Antony Polukhin wrote:
CONDITIONAL ACCEPT. The behavior of the default constructor must be secure.
Hi Antony, thanks for the review. I of course agree that HashDOS is a problem. The library documentation points this out in several places, that's why SipHash is included and almost no other non-crypto hashes are, and its use is recommended. However, I don't agree that the default constructor of the hash algorithm _concept_ is the correct place to attempt to make things secure (or in practice, less insecure than before.) First, this would place the responsibility on hash algorithm authors, which doesn't seem correct, or reliable. Second, hash algorithms aren't only used in hash tables, and injecting nondeterminism in their default constructors seems user-hostile. The hash algorithm adaptor, once it's supplied by the library, would be a better place to do that, if we decide to do it. Third, using a single process-wide seed is not good practice (as you yourself observe.) It makes things more secure compared to unseeded use, but not really secure. The correct approach is to use a random seed (preferably of size 192 bits or more) that varies per connection, or per container. One might in principle make the case that a default constructor shouldn't be included, but I think that this, combined with the other requirements that are already causing pushback, is way too much innovation for 2025.

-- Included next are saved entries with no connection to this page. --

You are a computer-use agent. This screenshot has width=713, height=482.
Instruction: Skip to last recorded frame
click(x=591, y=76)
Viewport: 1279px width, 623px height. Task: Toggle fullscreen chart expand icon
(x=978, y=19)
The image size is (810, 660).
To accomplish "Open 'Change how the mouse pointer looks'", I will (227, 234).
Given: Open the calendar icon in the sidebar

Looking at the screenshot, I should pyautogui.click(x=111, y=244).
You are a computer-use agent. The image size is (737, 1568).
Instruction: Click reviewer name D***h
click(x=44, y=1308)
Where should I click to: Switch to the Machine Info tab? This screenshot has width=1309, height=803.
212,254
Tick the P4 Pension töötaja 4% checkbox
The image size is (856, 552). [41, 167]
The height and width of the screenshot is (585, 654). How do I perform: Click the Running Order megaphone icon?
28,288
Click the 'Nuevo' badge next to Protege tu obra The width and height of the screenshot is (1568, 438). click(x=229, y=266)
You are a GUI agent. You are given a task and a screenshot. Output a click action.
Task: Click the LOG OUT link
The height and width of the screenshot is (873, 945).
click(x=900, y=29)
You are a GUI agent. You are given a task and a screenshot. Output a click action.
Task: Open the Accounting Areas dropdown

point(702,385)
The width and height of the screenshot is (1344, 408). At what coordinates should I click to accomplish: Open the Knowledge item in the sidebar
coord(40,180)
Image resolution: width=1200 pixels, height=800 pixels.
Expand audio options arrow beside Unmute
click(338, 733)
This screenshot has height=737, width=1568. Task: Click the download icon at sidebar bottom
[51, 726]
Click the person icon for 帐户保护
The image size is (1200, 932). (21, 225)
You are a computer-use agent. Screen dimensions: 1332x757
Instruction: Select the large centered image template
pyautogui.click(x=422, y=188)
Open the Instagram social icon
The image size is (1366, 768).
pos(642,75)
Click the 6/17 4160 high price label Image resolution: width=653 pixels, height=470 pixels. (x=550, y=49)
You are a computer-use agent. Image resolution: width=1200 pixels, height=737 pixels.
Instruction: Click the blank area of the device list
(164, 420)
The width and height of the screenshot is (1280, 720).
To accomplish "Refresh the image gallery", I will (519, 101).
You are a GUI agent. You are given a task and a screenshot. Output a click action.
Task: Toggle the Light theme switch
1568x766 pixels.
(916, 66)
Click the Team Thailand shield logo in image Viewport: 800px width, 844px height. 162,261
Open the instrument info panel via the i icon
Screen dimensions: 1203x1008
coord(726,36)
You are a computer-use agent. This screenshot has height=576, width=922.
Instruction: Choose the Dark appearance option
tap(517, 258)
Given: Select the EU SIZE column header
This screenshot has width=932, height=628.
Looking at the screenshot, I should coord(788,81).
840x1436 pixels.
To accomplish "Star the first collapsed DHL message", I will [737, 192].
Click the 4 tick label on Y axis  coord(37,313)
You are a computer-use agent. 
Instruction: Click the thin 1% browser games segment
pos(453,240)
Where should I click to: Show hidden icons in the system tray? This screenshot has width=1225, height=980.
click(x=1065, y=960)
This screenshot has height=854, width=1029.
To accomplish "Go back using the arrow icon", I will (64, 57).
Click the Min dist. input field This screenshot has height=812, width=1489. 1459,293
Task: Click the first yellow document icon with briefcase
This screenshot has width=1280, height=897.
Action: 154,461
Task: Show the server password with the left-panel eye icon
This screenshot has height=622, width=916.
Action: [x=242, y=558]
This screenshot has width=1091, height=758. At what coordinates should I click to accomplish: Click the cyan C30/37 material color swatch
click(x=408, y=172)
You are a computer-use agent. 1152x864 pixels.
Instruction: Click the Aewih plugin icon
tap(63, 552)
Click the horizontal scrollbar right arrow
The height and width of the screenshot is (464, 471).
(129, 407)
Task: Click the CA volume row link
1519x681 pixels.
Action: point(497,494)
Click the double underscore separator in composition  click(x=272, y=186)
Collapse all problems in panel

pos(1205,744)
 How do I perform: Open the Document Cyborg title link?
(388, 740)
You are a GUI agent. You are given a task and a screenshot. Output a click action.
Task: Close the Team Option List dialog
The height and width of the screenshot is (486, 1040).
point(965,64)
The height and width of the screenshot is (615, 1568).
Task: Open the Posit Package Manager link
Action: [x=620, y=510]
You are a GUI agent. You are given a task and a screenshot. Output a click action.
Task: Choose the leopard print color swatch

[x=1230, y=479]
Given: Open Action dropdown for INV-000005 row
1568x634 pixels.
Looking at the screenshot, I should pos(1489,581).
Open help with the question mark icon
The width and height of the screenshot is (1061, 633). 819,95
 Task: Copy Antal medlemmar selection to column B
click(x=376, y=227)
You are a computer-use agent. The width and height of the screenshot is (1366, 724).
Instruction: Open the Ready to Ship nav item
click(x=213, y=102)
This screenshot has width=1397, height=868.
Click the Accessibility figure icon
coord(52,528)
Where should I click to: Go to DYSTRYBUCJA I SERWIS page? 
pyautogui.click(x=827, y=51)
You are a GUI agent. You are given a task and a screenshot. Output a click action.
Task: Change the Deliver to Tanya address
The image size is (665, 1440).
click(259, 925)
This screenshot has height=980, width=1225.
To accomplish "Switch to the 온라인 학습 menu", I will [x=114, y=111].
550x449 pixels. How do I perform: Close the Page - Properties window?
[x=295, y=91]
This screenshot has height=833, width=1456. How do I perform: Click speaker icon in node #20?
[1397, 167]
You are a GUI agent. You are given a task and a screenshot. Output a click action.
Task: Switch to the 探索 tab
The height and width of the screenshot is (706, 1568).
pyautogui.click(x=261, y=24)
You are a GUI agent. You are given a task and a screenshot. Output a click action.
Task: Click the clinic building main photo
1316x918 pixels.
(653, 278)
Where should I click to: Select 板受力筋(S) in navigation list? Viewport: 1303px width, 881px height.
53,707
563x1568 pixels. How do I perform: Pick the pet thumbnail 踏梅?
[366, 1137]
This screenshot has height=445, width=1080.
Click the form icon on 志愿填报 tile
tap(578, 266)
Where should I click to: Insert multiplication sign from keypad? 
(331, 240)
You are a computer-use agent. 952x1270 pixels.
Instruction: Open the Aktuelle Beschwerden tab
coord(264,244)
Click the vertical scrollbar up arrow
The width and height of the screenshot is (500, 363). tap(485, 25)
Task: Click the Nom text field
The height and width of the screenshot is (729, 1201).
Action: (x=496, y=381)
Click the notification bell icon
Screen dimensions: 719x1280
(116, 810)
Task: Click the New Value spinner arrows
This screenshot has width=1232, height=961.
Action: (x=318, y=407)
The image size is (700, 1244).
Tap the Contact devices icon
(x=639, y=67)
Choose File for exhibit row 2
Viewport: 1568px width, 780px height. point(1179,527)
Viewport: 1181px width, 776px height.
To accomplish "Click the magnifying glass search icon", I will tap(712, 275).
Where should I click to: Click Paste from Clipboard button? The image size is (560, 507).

`tag_invoke` seems to be an overkill.
Consider the second example in https://pdimov.github.io/hash2/doc/html/hash2.html#hashing_objects_user_defi... class Str { private: static constexpr std::size_t N = 32; std::uint8_t size_ = 0; char data_[ N ] = {}; // ... }; and let N be something bigger, say 256. Using your proposed hash_visit approach, there's no way to include the range [data_, data_ + size_) efficiently in the message; you'd have to use a per-character loop. This isn't good for performance. To fix this, you'd need to extend the visitor interface so that it allows the equivalent of hash_append_range, and then you'll arrive on something isomorphic to the current approach, e.g. visitor( hash_append_range_tag{}, data_, data_ + size_ ); In addition, this has the usual drawback of reserving the name "hash_visit" in all namespaces, which is what the tag_invoke pattern is meant to solve. ...
With some math knowledge the attack becomes even more simple see https://orlp.net/blog/breaking-hash-functions/
All non-crypto hash functions except SipHash should be assumed broken.